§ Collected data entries
=== Begin Enclosure ===

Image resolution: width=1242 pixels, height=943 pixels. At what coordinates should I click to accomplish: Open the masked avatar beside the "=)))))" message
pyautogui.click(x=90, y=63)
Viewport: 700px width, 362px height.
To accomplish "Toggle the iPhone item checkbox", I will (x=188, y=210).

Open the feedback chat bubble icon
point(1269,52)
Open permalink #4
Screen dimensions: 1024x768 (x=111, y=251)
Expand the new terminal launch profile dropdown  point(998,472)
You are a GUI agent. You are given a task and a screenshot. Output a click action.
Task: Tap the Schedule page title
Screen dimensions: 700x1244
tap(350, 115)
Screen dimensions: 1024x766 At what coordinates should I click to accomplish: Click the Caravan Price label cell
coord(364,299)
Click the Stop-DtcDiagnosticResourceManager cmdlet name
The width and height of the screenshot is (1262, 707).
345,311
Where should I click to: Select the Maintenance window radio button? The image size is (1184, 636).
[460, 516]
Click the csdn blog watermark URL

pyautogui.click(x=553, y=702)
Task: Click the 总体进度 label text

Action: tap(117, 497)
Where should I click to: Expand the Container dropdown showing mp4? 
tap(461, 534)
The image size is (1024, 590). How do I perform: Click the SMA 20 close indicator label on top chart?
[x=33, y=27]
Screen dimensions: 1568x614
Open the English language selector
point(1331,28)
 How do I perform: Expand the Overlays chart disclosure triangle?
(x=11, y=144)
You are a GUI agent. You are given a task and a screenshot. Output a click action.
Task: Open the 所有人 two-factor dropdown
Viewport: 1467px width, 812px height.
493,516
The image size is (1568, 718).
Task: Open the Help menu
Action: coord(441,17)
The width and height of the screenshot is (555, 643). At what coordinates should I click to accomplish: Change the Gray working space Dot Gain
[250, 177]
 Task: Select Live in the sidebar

=== End Enclosure ===

§ TO DO
Repeat verbatim the opening run of entries, ending with the line that contains "Viewport: 700px width, 362px height.".

§ RESULT
Image resolution: width=1242 pixels, height=943 pixels. At what coordinates should I click to accomplish: Open the masked avatar beside the "=)))))" message
pyautogui.click(x=90, y=63)
Viewport: 700px width, 362px height.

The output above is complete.